Tallest iron structure
Who
Eiffel Tower
What
300 metre(s)
Where
France (Paris)
When

The tallest iron structure is the Eiffel Tower, in Paris, France, which is 300 m (984 ft 3 in) high. At the time of its inauguration on 31 March 1889, a few weeks ahead of the opening of the Paris Exposition Universelle, the tower was the tallest man-made structure in the world, a title it would hold until the completion of the 318-m (1,046-ft) steel-and-brick Chrysler Building in New York City, USA, on 27 May 1931.


The tower was designed at the Compagnie des Etablissements Eiffel by structural engineers Maurice Koechlin and Émile Nouguier, with assistance from architect Stephen Sauvestre (all France). It was submitted to the planning committee for the 1889 Exposition Universelle – a world’s fair that was being planned to mark the centennial of the French Revolution – as a potential centrepiece for the exhibition site.

Surprisingly, for a structure that is now such an iconic part of the Paris skyline, it was strongly opposed by many influential Parisians and represented a radical design for its time, with little in the way of decorative embellishments to cover its bare structure. It was planned to only remain on the site for a few years, but by the time it was scheduled to come down the people of Paris campaigned to keep it in place.

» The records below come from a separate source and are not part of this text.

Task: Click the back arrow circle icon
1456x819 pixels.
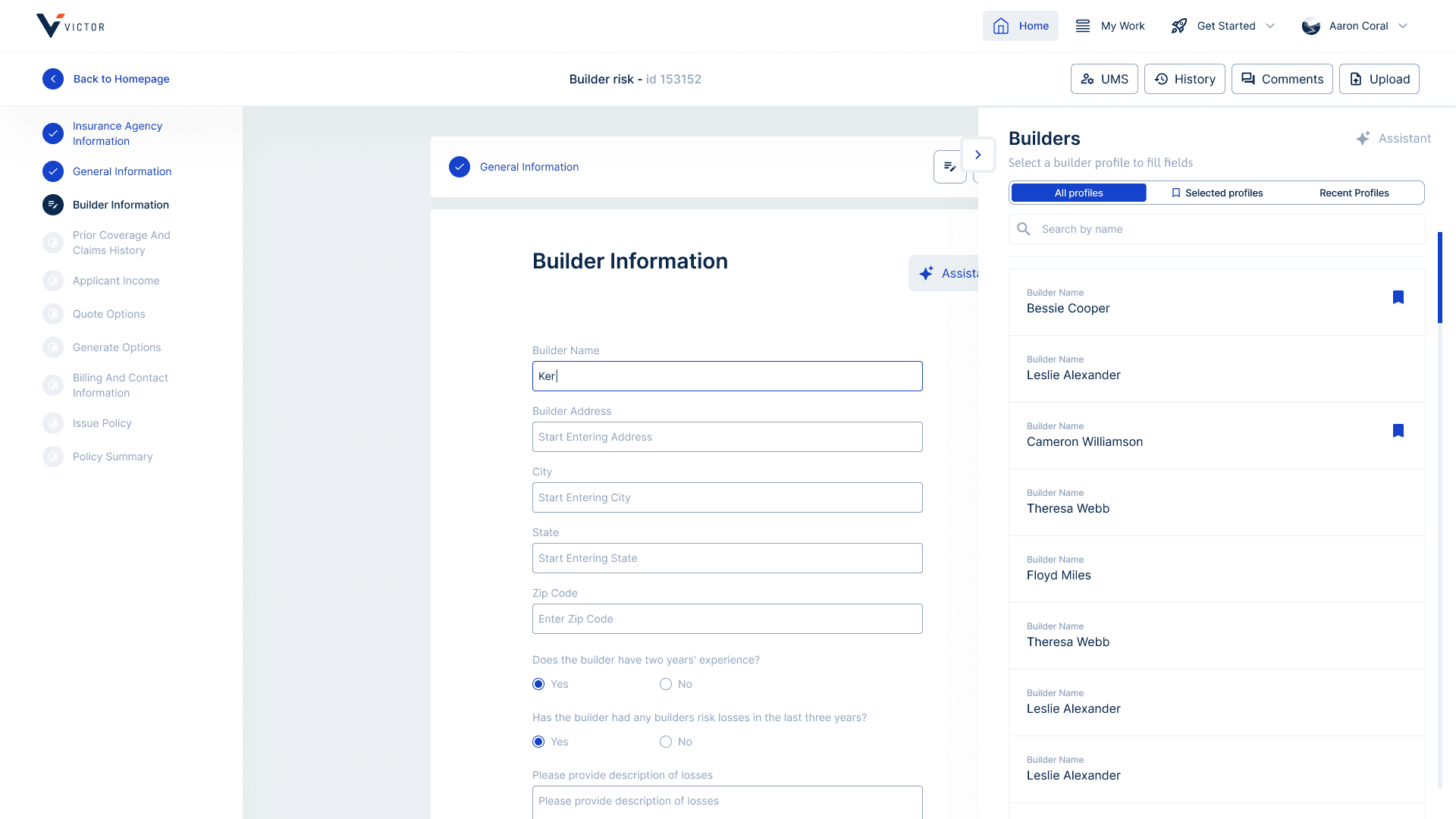Action: 53,79
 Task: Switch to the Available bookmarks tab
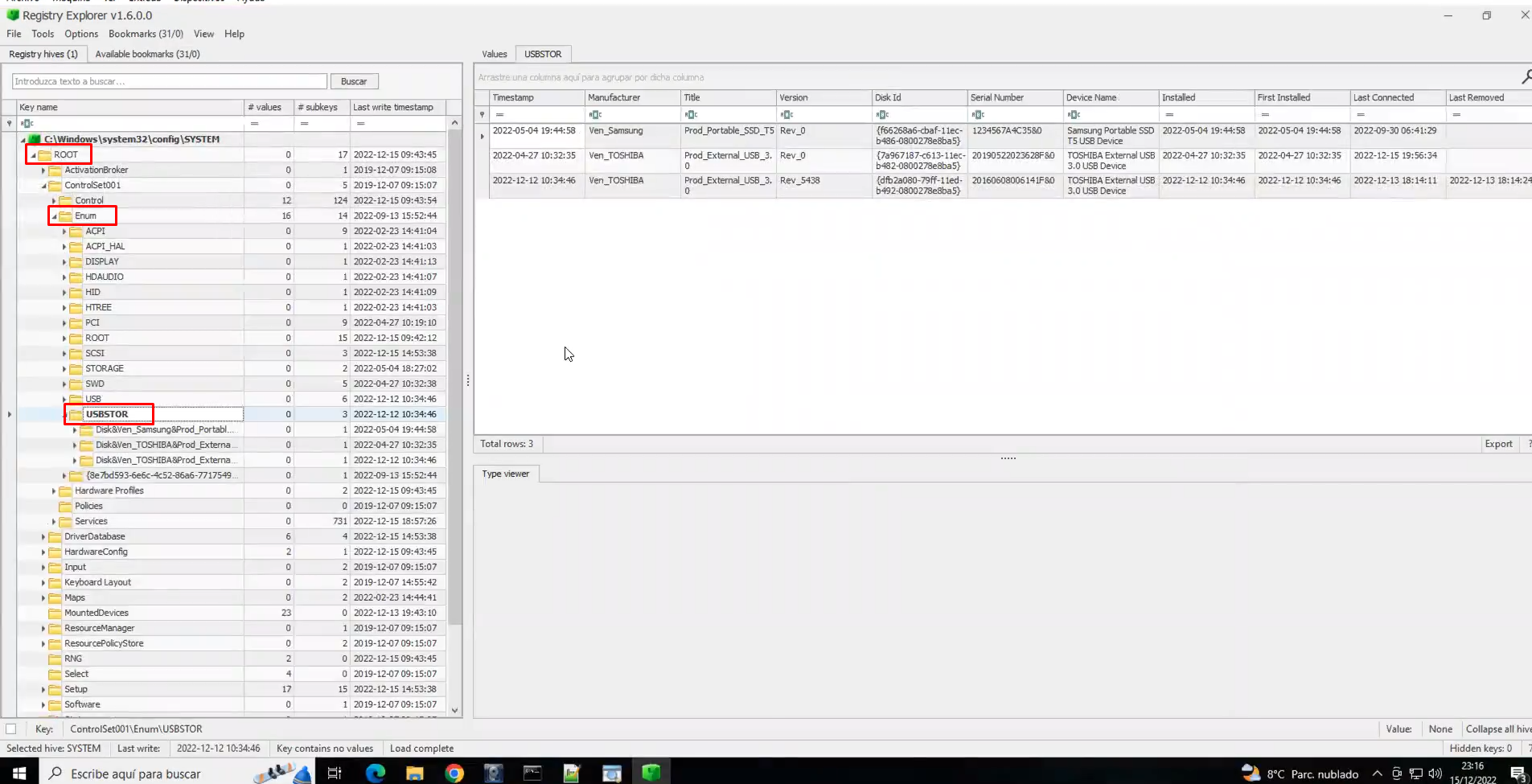tap(147, 54)
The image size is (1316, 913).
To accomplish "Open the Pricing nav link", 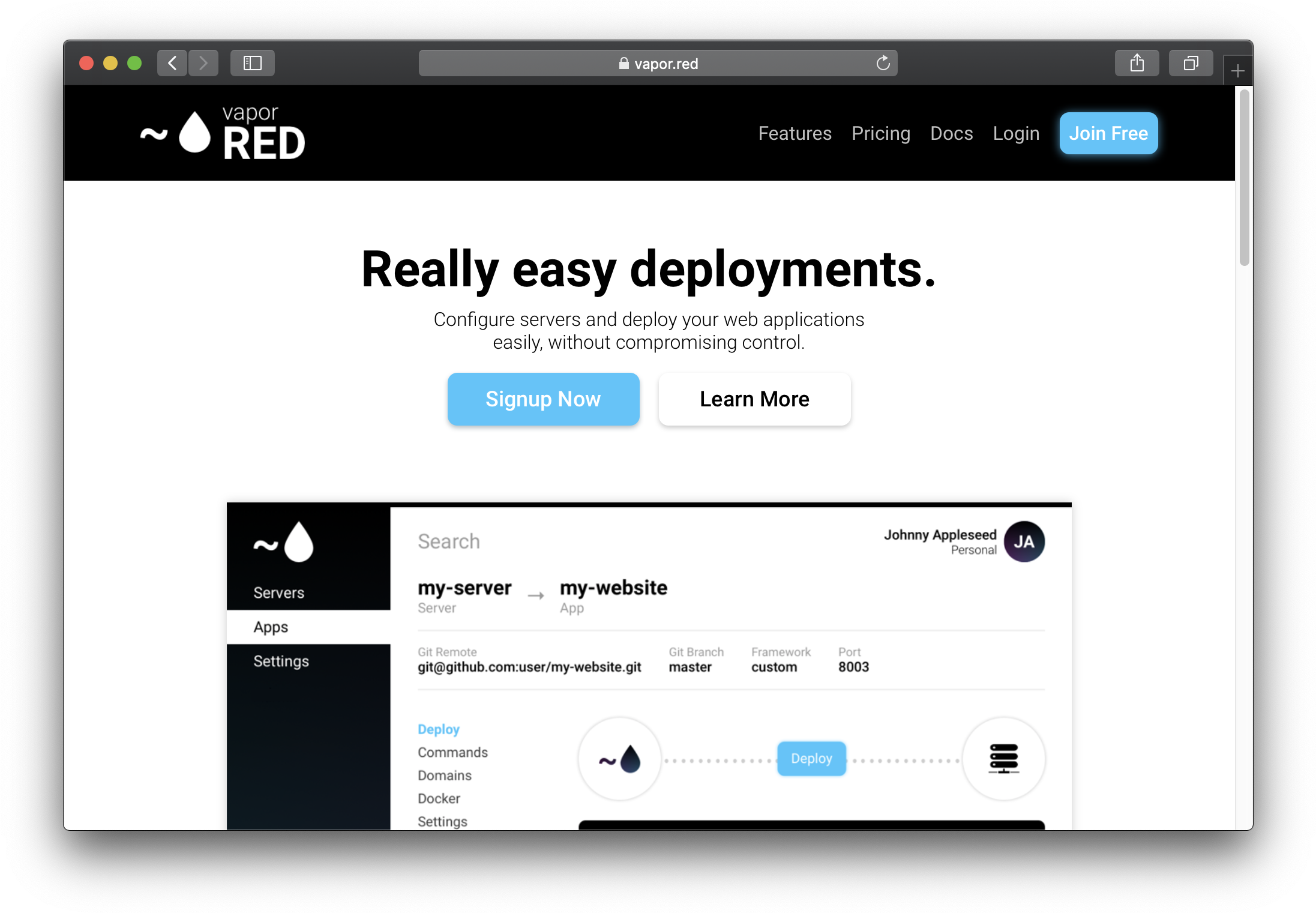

The tower was made from 7,000 tonnes (7,716 US-tons) of “puddled iron” – a form of low-carbon wrought iron whose structural use had been pioneered by Gustave Eiffel in the 1870s. This material had around three times the tensile strength of the cast iron used in early metal structures, but only around half the strength of modern structural steel. Wrought iron was already becoming obsolete as a building material by 1889, and by 1900 had been almost completely replaced by rolled steel.